Now he will, now he won't
The firebrand cleric Moqtada al-Sadr plays a deadly game of chicken
Call to arms. Sadr himself is nowhere to be found, although he still rallies his rank and file with tattered posters and through the hypnotic chant of the mosque muezzin. At Friday prayers in nearby Kufa Mosque, a sermon read on his behalf said he wanted the religious authorities to take control of the Old City from his militia. But, he added, "I call on the Arab and Islamic people: If you see the dome of the holy Imam Ali shrine shelled, don't be lax in resisting the occupier in your countries."
Sadr's staying power may be surprising, but what is more worrisome is the force with which he has resumed his fiery mission. Unlike April's insurrection, fighting has seeped into six cities in the Shiite-dominated south and swelled in the massive Baghdad shantytown of Sadr City.
Just how much support Sadr has is unclear. The outcast scion of a family of revered Shiite leaders, Sadr's impassioned speeches contain somewhat contradicting demands, ranging from the resignation of the interim government to Sadr's inclusion in the political process.
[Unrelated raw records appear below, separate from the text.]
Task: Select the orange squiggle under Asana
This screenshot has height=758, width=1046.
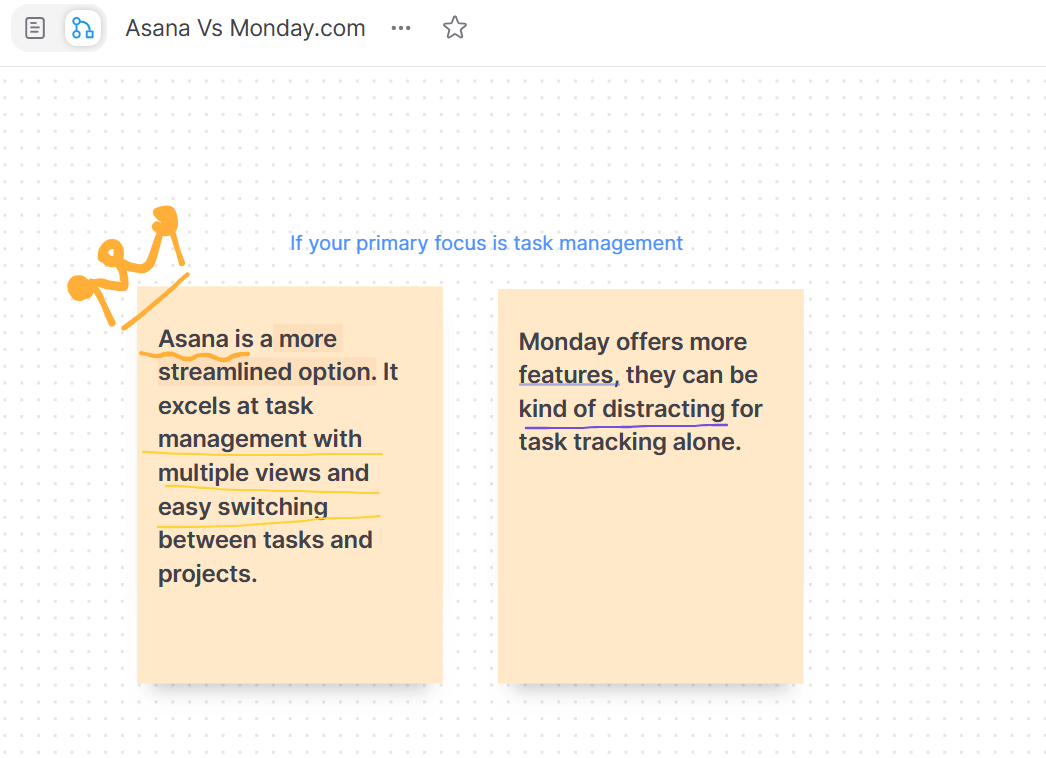Action: click(195, 355)
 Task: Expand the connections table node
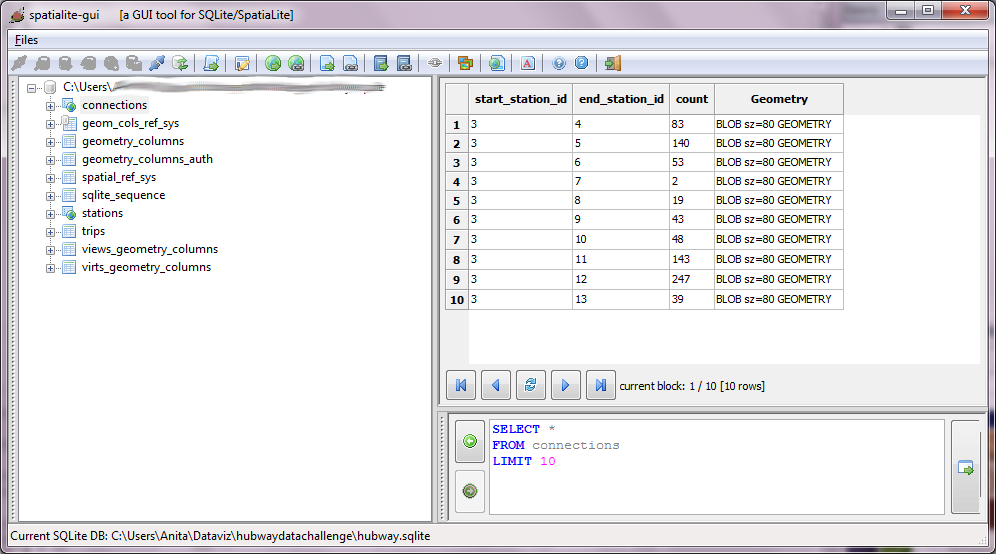click(50, 106)
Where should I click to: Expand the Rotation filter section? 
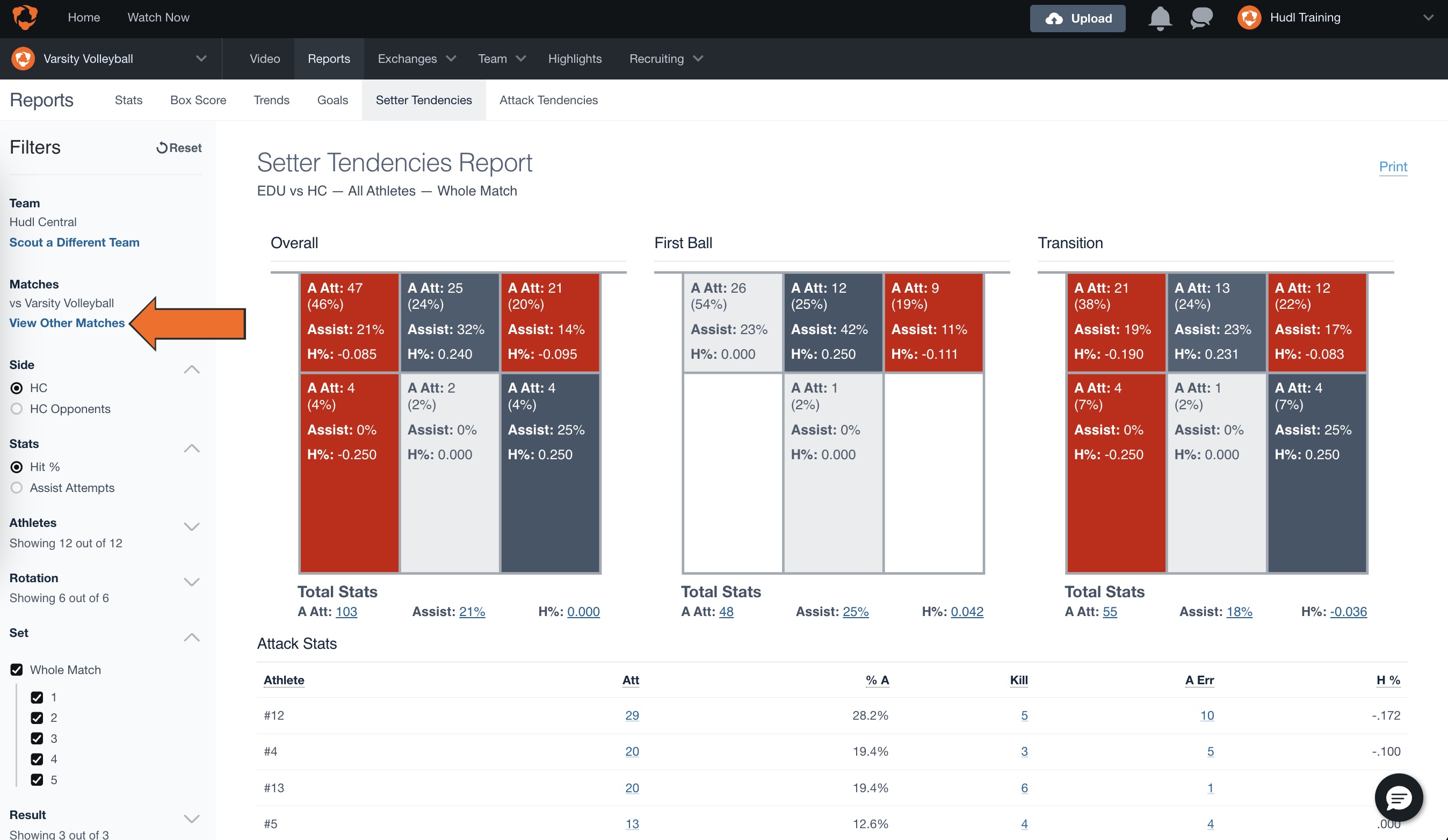[191, 582]
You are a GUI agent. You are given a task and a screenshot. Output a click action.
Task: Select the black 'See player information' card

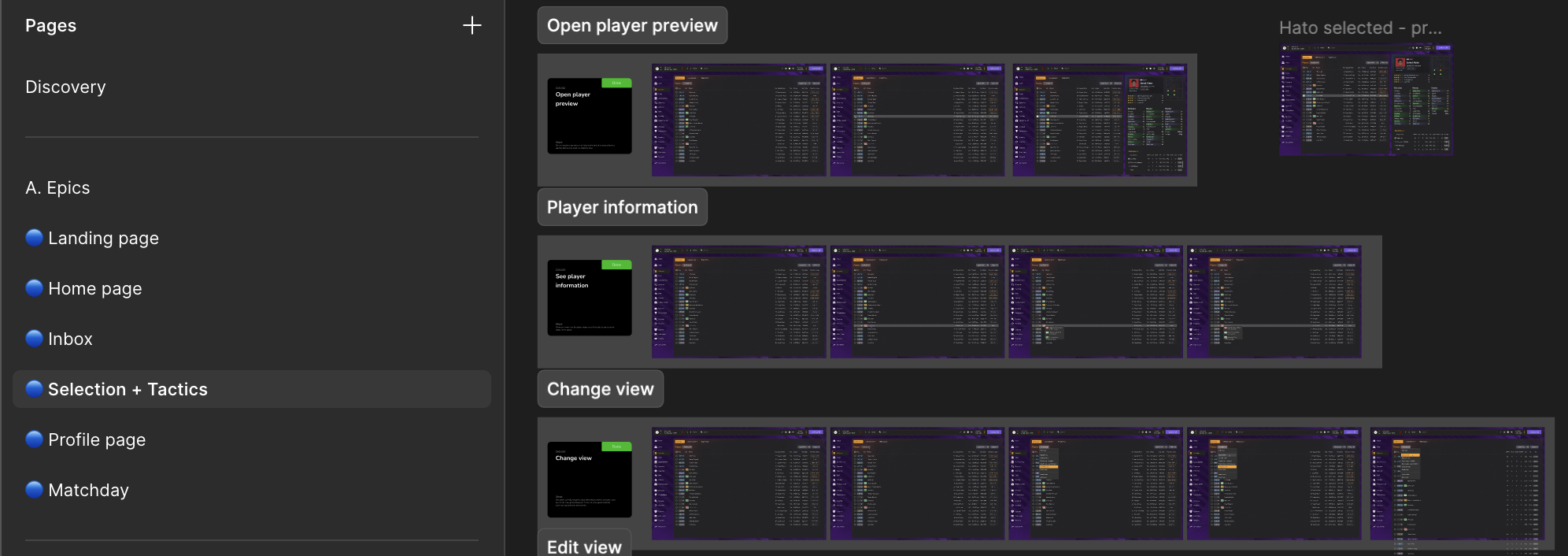pyautogui.click(x=589, y=298)
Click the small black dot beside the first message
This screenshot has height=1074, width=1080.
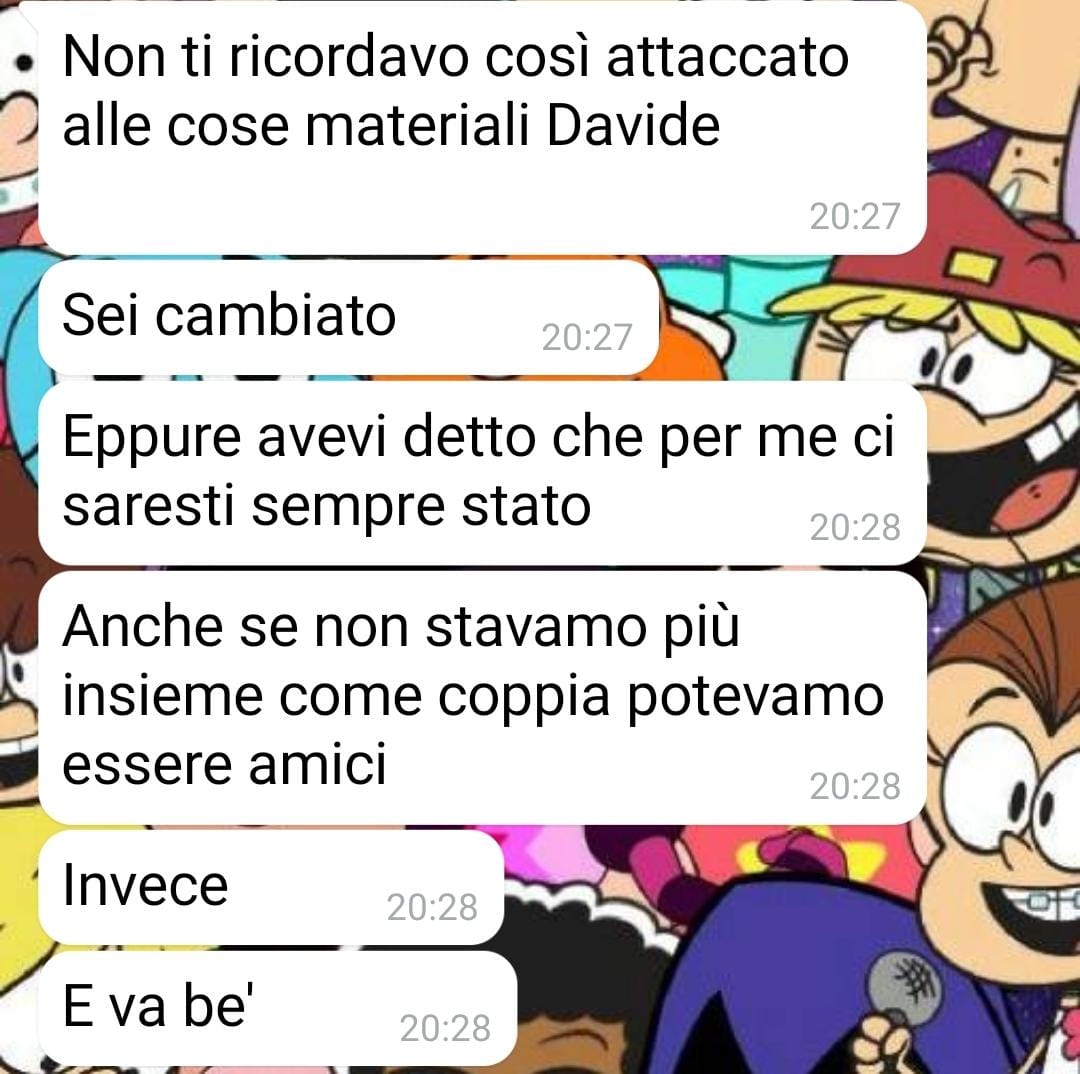[x=25, y=63]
But to the men who swell the ranks of his Mahdi Army--largely young, unemployed, and dispossessed, and who are eager to follow a leader who speaks for the underdog--it is enough that he has identified an enemy. "A rabble-rouser he may be, but he should not be written off," says Samir Sumaidy, Iraq's former interior minister and a member of the new national assembly. "There is a lot of rabble." And that's what the Iraqi government is afraid of.